Even if you think that could be far-fetched, there are other concerns with TikTok. The app has had serious vulnerability issues in 2019. One of the vulnerabilities, which has been patched, would have allowed hackers to manipulate and potentially reveal the personal data of its users. The vulnerability could have also created the opportunity for hackers to send users messages that look like they are from TikTok that carried a malicious link. And, when the link was clicked on, access to videos and personal information was granted. The bottom line here is that the app seems to be an easy one to hack, which means anything stored on the app could be made public or culled for future use.

Hide it Pro

Two different apps, that carry the same overall premise. They make certain things like photos and videos hidden unless you know where to look and have the password. And, if something is hidden, there is usually a reason why.

In addition to hiding photos and videos, Hide It Pro can also hide apps, messages, and calls. And, the app has its own disguise. It looks like an “Audio Manager”. The idea behind the app is that the phone owner can share their phone without worrying about privacy. However, some children are using it to hide things that they shouldn’t have in the first place.


Calculator+ is considered a vault-app that also hides files that the user would like to keep secret.
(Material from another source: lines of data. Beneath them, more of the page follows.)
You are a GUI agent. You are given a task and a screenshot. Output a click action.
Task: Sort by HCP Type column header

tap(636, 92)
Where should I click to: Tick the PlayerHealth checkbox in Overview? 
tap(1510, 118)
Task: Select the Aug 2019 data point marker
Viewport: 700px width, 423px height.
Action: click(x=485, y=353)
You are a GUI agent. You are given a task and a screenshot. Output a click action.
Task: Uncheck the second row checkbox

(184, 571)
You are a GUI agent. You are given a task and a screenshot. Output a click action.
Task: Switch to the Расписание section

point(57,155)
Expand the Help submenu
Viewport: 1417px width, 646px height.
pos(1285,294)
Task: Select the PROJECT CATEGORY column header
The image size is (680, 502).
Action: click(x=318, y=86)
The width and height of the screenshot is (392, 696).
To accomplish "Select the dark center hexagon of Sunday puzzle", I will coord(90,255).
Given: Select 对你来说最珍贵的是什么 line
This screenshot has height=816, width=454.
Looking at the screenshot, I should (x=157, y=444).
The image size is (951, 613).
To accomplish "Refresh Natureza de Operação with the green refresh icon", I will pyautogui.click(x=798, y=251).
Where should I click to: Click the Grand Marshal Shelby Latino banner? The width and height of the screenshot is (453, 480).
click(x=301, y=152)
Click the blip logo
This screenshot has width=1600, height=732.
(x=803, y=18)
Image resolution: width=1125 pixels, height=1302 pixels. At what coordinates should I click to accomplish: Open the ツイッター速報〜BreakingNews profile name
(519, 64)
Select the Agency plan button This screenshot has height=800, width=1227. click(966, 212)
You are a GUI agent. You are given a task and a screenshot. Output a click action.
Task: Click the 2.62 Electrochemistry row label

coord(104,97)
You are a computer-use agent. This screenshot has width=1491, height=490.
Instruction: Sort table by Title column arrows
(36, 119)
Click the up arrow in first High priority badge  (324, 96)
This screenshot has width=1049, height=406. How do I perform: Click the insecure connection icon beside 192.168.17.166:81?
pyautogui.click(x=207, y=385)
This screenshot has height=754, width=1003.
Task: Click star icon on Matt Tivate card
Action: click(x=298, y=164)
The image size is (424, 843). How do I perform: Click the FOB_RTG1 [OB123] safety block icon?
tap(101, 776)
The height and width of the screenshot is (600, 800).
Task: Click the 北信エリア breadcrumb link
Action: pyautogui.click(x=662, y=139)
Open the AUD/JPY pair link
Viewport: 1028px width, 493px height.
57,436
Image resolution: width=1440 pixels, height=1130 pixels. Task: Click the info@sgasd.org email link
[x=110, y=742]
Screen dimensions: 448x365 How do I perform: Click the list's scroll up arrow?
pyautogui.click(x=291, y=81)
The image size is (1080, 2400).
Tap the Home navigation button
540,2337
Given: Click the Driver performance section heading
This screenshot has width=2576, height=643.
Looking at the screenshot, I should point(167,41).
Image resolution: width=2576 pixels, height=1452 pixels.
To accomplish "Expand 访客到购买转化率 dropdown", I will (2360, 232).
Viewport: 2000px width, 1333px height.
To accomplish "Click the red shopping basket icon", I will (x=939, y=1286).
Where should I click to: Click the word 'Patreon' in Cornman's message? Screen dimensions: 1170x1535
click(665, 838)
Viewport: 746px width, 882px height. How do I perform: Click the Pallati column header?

Photos and videos can be taken from the app, or files can be transferred to the app. The disguise, as you may have guessed, is that the app looks like another calculator app. And, it even functions as a calculator.

In both of these scenarios, a concern should come up as to what your child needs to keep hidden. If there are photos or videos they want to hide from their parent/guardian, there might be a reason to ask why.

These apps aren’t going away, and honestly, there is probably a new app being created right now that could cause new concerns in the next few months. Awareness of the apps that your children are using has become a common need. It is also a need to be able to access your child’s phone and have conversations with them about what’s on their phone. These conversations should include their photos, videos and the apps that they are using. Often times, children are not thinking about the potential dangers of apps. The unfortunate part is that hackers and bad people do. As parents, it is our job to protect and educate them on the potential dangers. And at Intivix, it’s our job to educate our readers on potential technology dangers, including the dangers that could impact kids.